Le Cronache Lucane

AL VIA IL PROGETTO BASILICATA POLIS

Il coordinatore scientifico di Ires Cgil, Achilli: «L’obiettivo è elaborare un modello specifico di sviluppo del territorio»

Presentato ieri il progetto Basilicata Polis, promosso dall’organizzazione sindacale in collaborazione con l’Ires-Cgil Basilicata, ideato per «elaborare lo studio di un modello di sviluppo della Basilicata che risponda alle specifiche esigenze del territorio». «L’irreversibilità della crisi economica lucana è emerso durante la presentazione del progetto è un rischio reale secondo economisti, analisti, valutatori e semplici cittadini. Il modello economico e organizzativo, a oggi consolidato, ha generato dinamiche divisive tra territori, livelli sociali e sistemi economici, aggravandone le disuguaglianze. La ricomposizione sociale, territoriale ed economica della regione diventa quindi la priorità di un modello di sviluppo che voglia tentare la “reversibilità” della crisi e provare a mettere in atto la ri-evoluzione necessaria». «Partendo dalle risultanze degli studi condotti in questi anni e arricchendo e integrando l’analisi con i rapporti Ires Cgil è stato spiegato -, l’obiettivo che si intende raggiungere nei prossimi mesi è di arrivare a delineare una strategia di sviluppo per la regione, frutto di un percorso di condivisione e confronto con interlocutori regionali e nazionali in giornate di studio dedicate ai temi maggiormente rilevanti: agroalimentare, aree interne, cultura, turismo, automotive, energia e transizione energetica, cura del territorio, disuguaglianze. Il documento finale verrà condiviso durante la prossima edizione della Giornate del Lavoro Cgil Basilicata».

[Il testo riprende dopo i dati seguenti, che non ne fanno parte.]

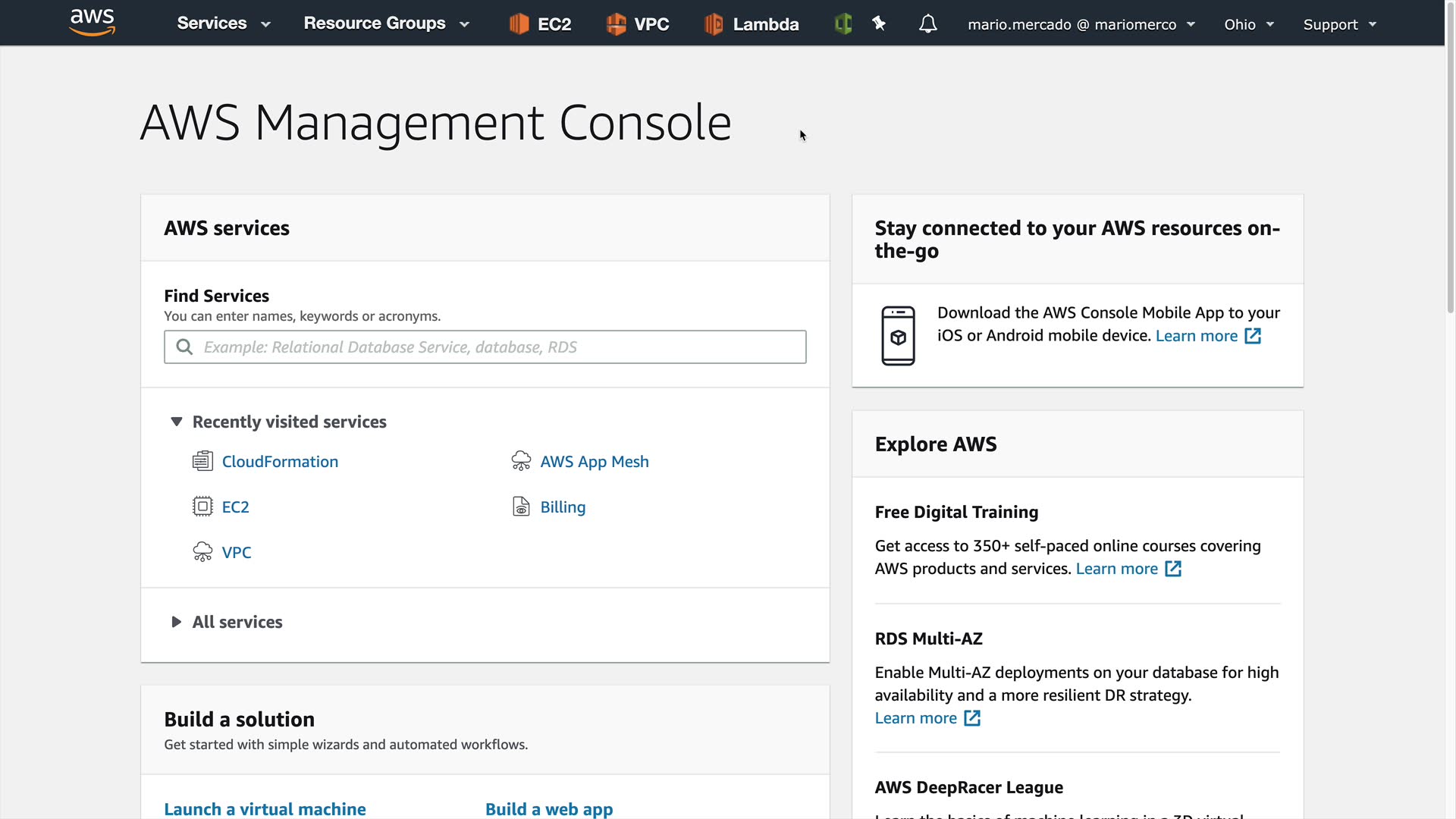Open the notifications bell

[927, 24]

«Ci troviamo di fronte a cambiamento epocale ha spiegato Riccardo Achilli, coordinatore scientifico Ires Cgil – la crisi Covid ha accelerato processi di cambiamento già in atto. Sicuramente le coordinate economiche e sociali saranno diverse in futuro e imporrà uno sforzo di ragionamento diverso, di paradigmi diversi per pensare allo sviluppo del territorio. Gli squilibri e le diseguaglianze già esistenti tenderanno ad aumentare, specie tra nord e sud del Paese. La previsione Svimez per la Basilicata è di un calo del 16 per cento del Pil, che si va innestare su fragilità preesistenti. In queste condizioni, quasi belliche, è necessario uno sforzo di immaginazione, concertazione e programmazione diverso dal passato. Il tentativo di Basilicata Polis è di invertire la direzione di marcia, che non è più un approccio accademico calato dall’alto sul territorio ma si concretizza nell’ascolto del territorio, con una progettualità che parta dal basso, coinvolgendo i giovani, l’università, le energie che spesso alla Basilicata mancano perché emettono una migrazione di cervelli disastrosa». «Cerchiamo di trattenere queste energie all’interno di un programma calato nella nostra regione ha concluso Achilli -, che possa essere la base della prossima programmazione».